Baby Maverick

This blog was created to keep family and friends updated on what's going on with the pregnancy, birth, and surgical plan for Maverick. We'll also be able to keep everyone updated during his surgery and recovery and hopefully be able to show you some cute pictures of him, Maddie, Carter and Chloe along the way.

This was the original intent; however, when we started this blog we had no idea the twists and turns our lives would take. Our sweet baby Maverick was born September 12, 2008 with Transposition of the Great Arteries, ASD, and VSD. We expected to have a baby boy to bring home three to four weeks after his surgery. He had numerous complications after his arterial switch and fought through many that would have taken the life from an adult. He passed away February 24, 2009 - without ever coming home.

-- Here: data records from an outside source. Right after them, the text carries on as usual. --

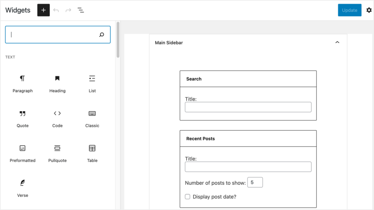
Task: Open the list view outline
Action: [81, 10]
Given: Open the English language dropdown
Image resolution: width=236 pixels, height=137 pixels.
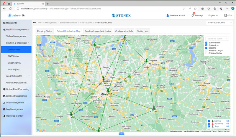Looking at the screenshot, I should tap(213, 15).
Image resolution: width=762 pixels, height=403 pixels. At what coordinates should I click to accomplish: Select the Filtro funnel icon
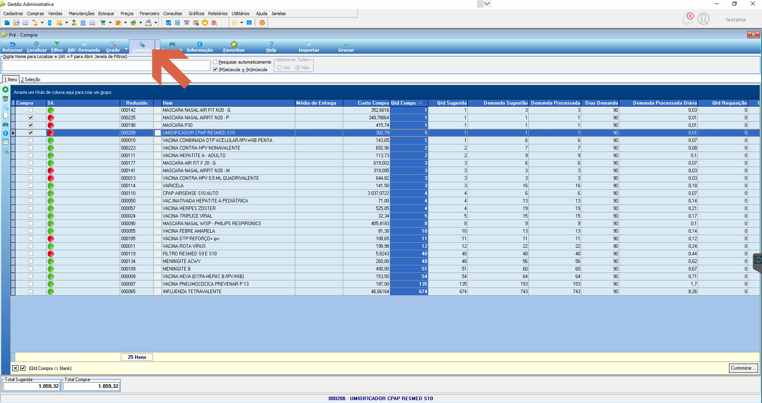pos(57,47)
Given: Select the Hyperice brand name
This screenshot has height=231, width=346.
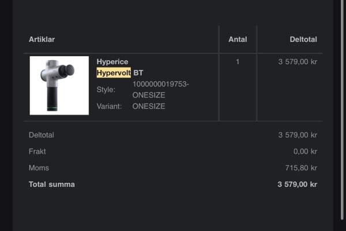Looking at the screenshot, I should click(x=112, y=62).
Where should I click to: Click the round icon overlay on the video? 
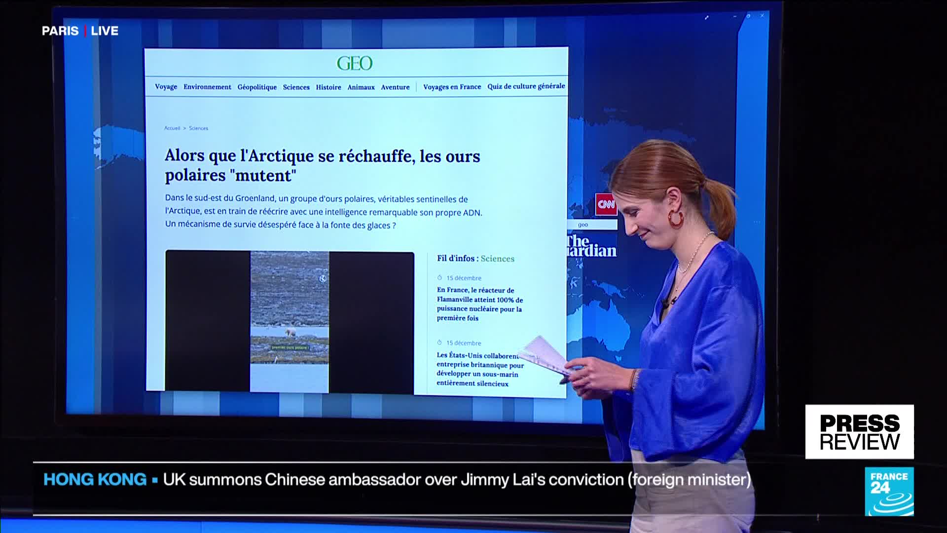322,278
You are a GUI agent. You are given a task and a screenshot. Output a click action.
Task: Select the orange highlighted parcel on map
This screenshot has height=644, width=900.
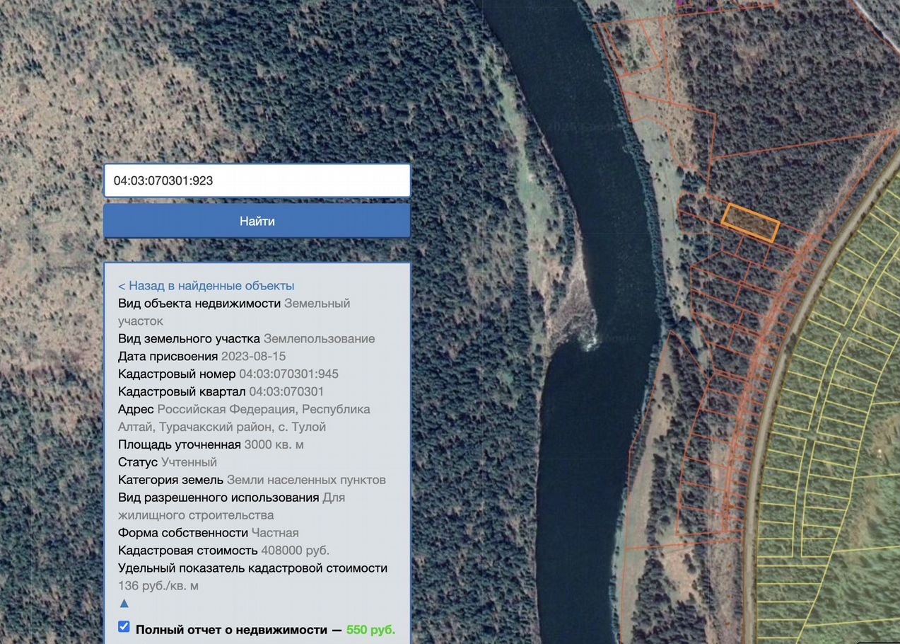(x=750, y=224)
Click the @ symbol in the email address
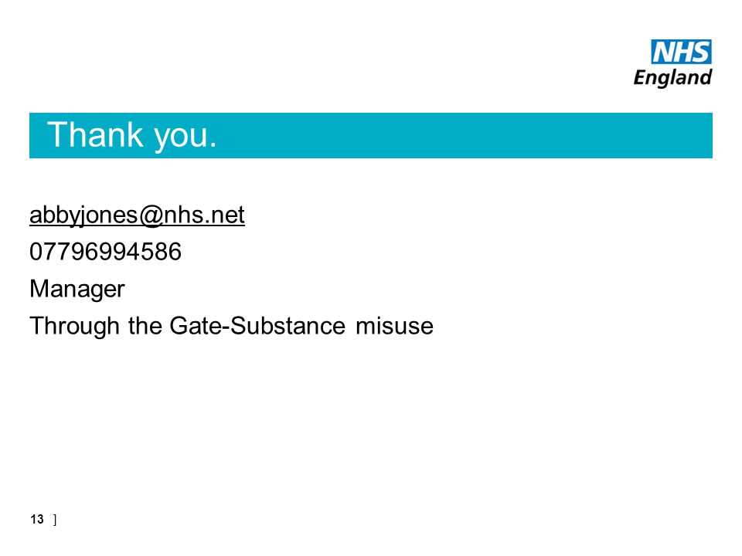This screenshot has height=556, width=742. pos(151,215)
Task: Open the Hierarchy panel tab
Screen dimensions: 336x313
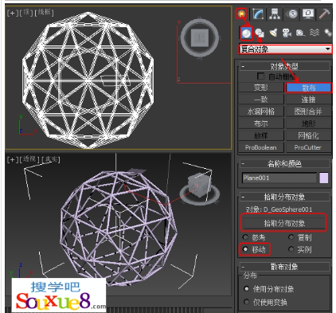Action: tap(275, 14)
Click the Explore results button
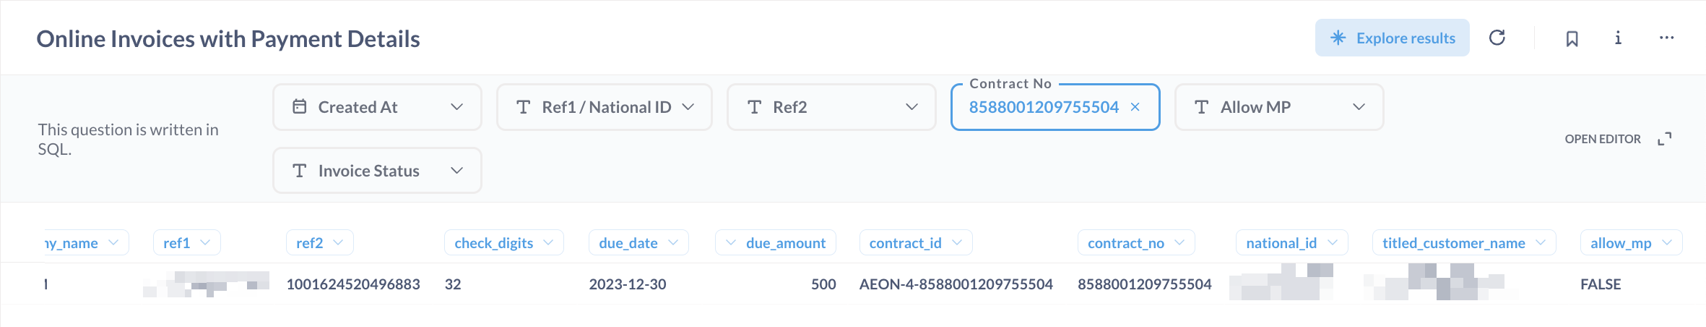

This blog is now a place I share my feelings, work through the grief, remember Maverick, and try to make sense out of our life without him. I hope in doing so I am giving a name and a face to babies everywhere born with congenital heart defects.

Friday, November 28, 2008

This was a close up of Mav yesterday. Sorry I haven't posted in so long. We don't have a laptop and there are only two working computers in the PICU waiting area and they have been taken every time I've tried to use them. Mav is slowly getting better. His BUN (in 60's) and creatinine (1.3) continue to slowly drop. He's still on dialysis and not making as much urine as they'd like, but some is better than none. Today they're planning on doing the dialysis every two hours instead of hourly. Hopefully that will encourage his kidneys to start kicking in a little more. His bottom is getting a little better and they've started feedings through the yellow tube in his nose - it goes directly into his intestines. We're finally getting to use some of the milk I've been pumping. He'll have enough to last him until he's three! They are slowly weaning him from the ventilator. He's still not moving much, he's just so weak from being on the paralyzing meds and from all the swelling. It will probably take him awhile to recover his strength. He's back down to a good weight - meaning they've been able to get all the excess fluid off him.

Maddie and I came up and spent the day with Mav yesterday. Greg wasn't feeling too well and stayed back at the house with Carter and Chloe. We all got to eat a good Thanksgiving meal, though. Thanksgiving is my favorite meal of the year. I love the sweet potatoes and dressing. They have a support group here called "Heart and Hands" and they provided the meal for the PICU. As Maddie and I were leaving, we picked up plates for the others from the cafeteria. The food here is pretty good. Yesterday evening the kids and I went to see "Bolt" it was a cute movie. The kids really enjoyed it. I haven't seen a 3-D movie in a long time and it was much better than the Jaws 3-D from "back-in-the-day"! We've been trying to balance our time with the kids and Mav. We've all been able to go in and see him together several times this week, but there's only so much time Carter and Chloe can take in the PICU - you know?

The Shawnee News Star did an article on Mav, and it's in the paper today. For my family and friends not in the Shawnee area, you can find it online at I'll try to update again tomorrow! Love you all - jc


Anonymous said...

Mav looks so sweet and so alert! Very happy for the continued good news. Praise God from Whom all little and big blessings flow :-)
Love and Prayers,

Anonymous said...

He looks so much better. I'm glad to see that his BUN and Creatinine are coming down. Hopefully he'll be ready to get that ETT out soon and will tolerate his feedings well.
Love ya,

Anonymous said...


Thank you so much for all of the updates on cute little Maverick. I think about you all daily. I pray for you and little Mav and all of your family. If there is anything you need please please please let me know.


Anonymous said...

Hi Juli, very nice article. Mav is looking really good! Such a cutie! I'm glad your family has been together for Thanksgiving. You all continue to be in my prayers. I know it's easier said than done, but please try to get some rest. I know you and Greg must be exhausted.


allisonkidney said...

We continue to pray for little Mav and all of you. We pray he continues to make progress each day and that you all can be home together soon. He looks precious! Glad you all have been able to spend some together.
The Kidneys

Angela said...

He's looking so much less swollen! The photo in the news-star is adorable :) I'm praying for you all constantly.